Je travaille autant que je peux pour gagner suffisamment d'argent pour nous faire vivre, et donc je suis bien souvent exténué en rentrant à la maison. Malheureusement, à l'âge qu'il a, mon fils se fiche bien de mon état de fatigue.

J'ai décidé de prendre sur moi, convaincu que ça ira de mieux en mieux à mesure qu'il grandira. Cette philosophie de vie n'est cependant pas partagée par tous.

Plus le temps passe et moins Emma-Linh semble s'intéresser à notre fils.

Je sais que contrairement à ce qu'on nous raconte depuis tout petit, tous les parents n'aiment pas forcément leur enfant, mais j'ai le cœur endolori rien qu'à l'idée que ça puisse être le cas ici.

Je me doute que je suis dans le déni, mais je préfère prétendre que ce n'est qu'une question de temps et que celle qui est maintenant ma femme finira forcément par aimer notre fils.

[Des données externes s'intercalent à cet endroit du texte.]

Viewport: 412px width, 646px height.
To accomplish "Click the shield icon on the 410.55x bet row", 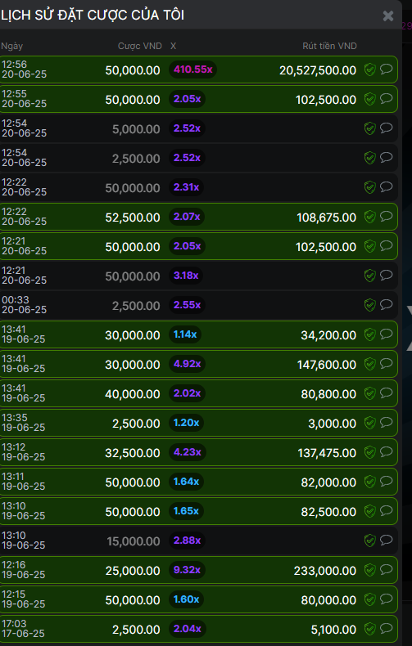I will click(x=370, y=70).
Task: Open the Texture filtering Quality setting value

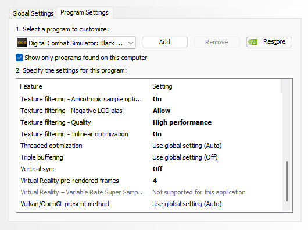Action: pos(182,122)
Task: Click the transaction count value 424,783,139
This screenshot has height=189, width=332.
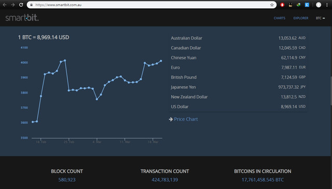Action: coord(165,180)
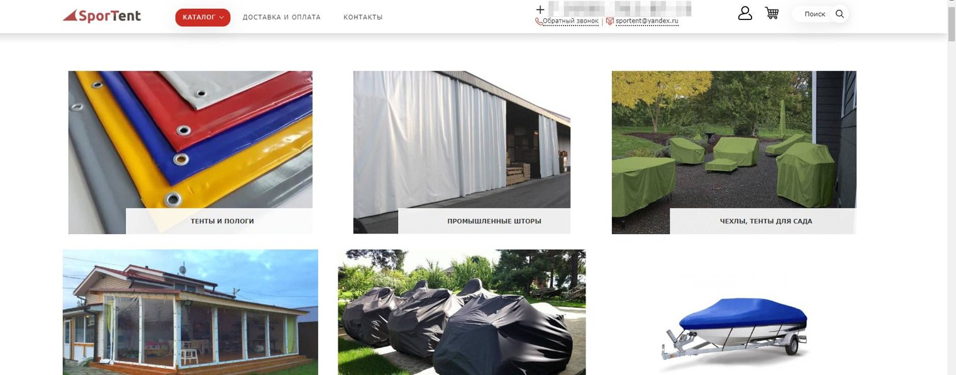Click the page vertical scrollbar
Viewport: 956px width, 375px height.
point(951,188)
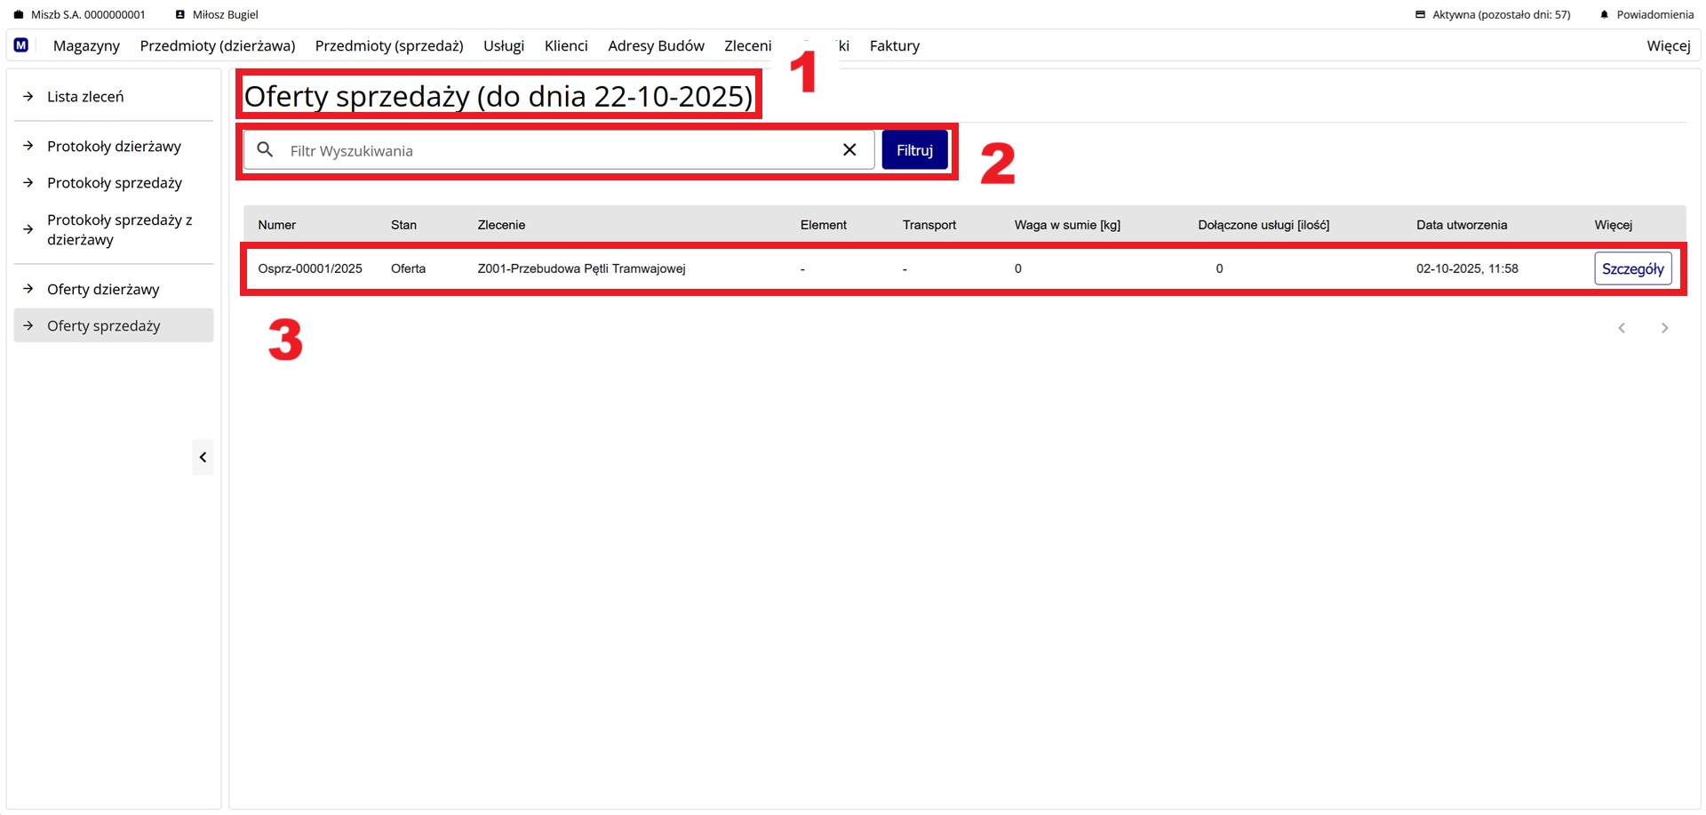Open the Faktury menu item

tap(894, 45)
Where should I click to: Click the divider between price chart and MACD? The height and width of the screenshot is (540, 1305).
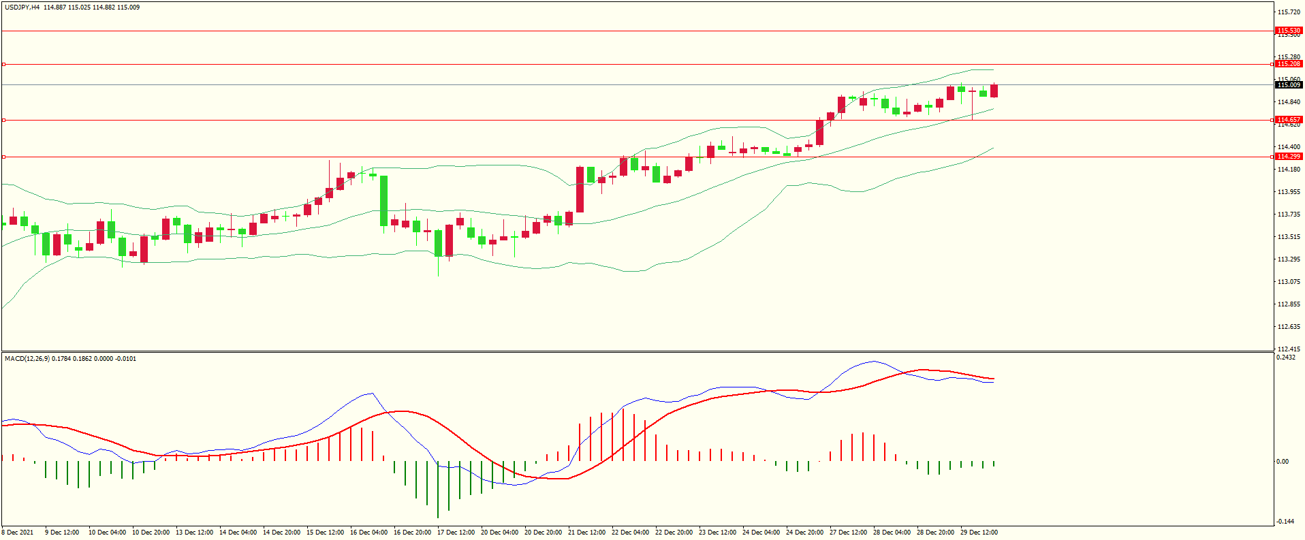(637, 351)
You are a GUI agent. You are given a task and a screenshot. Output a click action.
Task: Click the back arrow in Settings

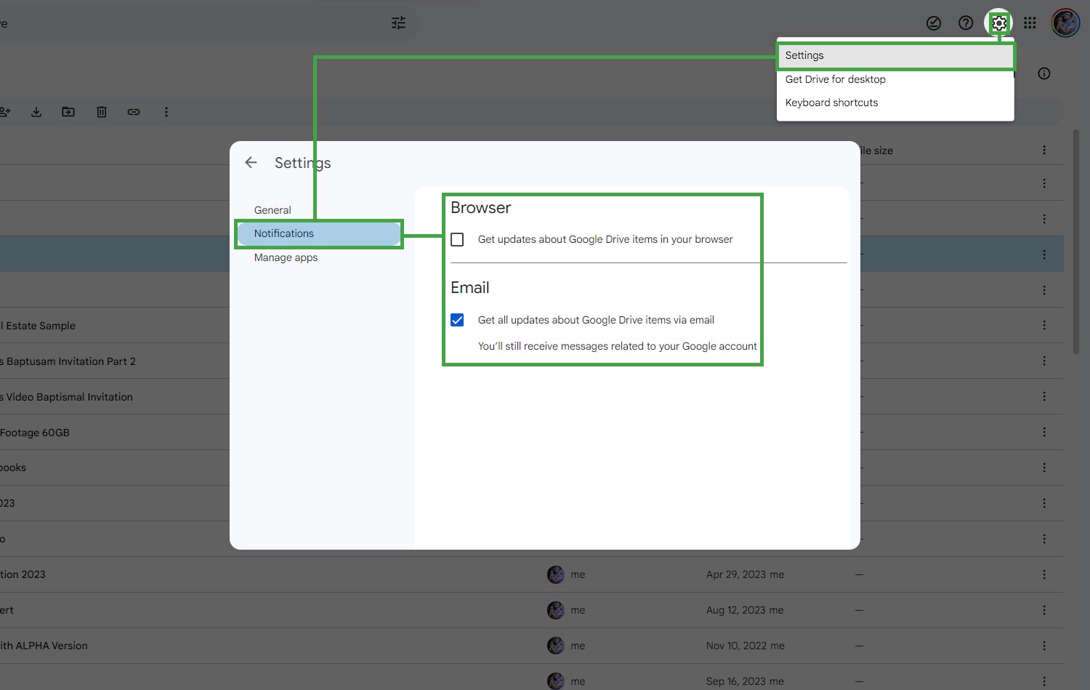251,162
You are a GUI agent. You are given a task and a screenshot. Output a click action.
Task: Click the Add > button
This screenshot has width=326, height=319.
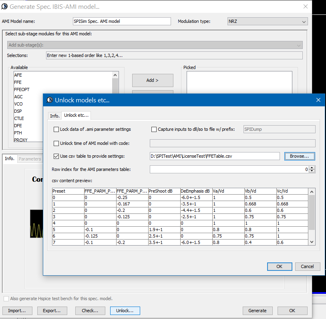(153, 80)
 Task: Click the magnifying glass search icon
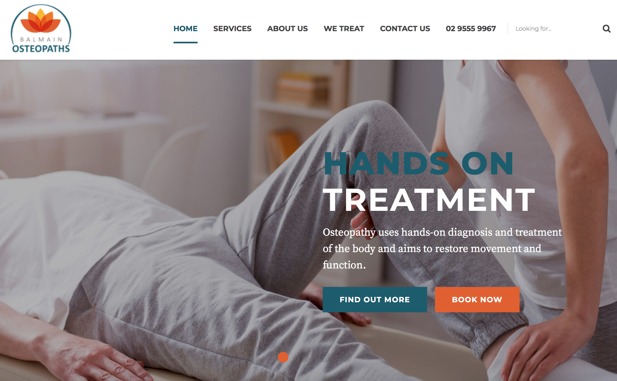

Il n'y a pas eu de cérémonie de mariage, juste un tour à la mairie. Impossible au vu des prix des billets de faire venir mes parents en métropole pour célébrer cet événement avec nous.

Yann et Lee-Il ont tout de même souhaité nous traîner dans un bar après la cérémonie officielle pour fêter ça avec une coupe de champagne pour nous trois et un cocktail sans alcool pour Emma-Linh, grossesse oblige. Même si, tout comme moi, nos deux amis ont fait de leur mieux pour paraître aussi enjoué que possible face à la situation, il n'a pu échapper à personne que le cœur n'y était pas.

En baissant la tête, mon regard se pose sur Karim qui est endormi à côté de moi sur mon lit. Il est si petit et si fragile. J'ai du mal à me dire qu'un jour, il sera un adulte à son tour.

Il grimace, comme dérangé par son rêve, et je pose ma main sur son ventre pour doucement le bercer en lui chantant une berceuse que ma mère me chantait petit, et il paraît se calmer.

On frappe à la porte de l'appartement. Je me lève aussi silencieusement que possible et me faufile jusqu'à l'entrée. C'est Lee-Il que je trouve de l'autre côté de la porte.

Ce n'est clairement pas la première fois que je la revois depuis cette nuit-là, mais je crois bien que c'est la première fois en tête-à-tête. D'habitude, elle est toujours avec Yann, et quand ce n'est pas le cas, c'est Emma-Linh qui est avec moi lors de nos rencontres. Cette fois Yann n'est pas là et Emma-Linh est de sortie.

"- J'espère que je n'ai pas réveillé Karim...

- Non, ne t'en fait pas, il dort profondément.

- Je suis venu récupérer un livre que j'avais prêté à Emma-Linh y a quelque temps."

Je me tourne vers la chambre de celle qui est maintenant ma femme. Je me doute que le livre en question s'y trouve, s'il était resté dans la pièce principale, je l'aurai forcément remarqué or ça ne me dit rien.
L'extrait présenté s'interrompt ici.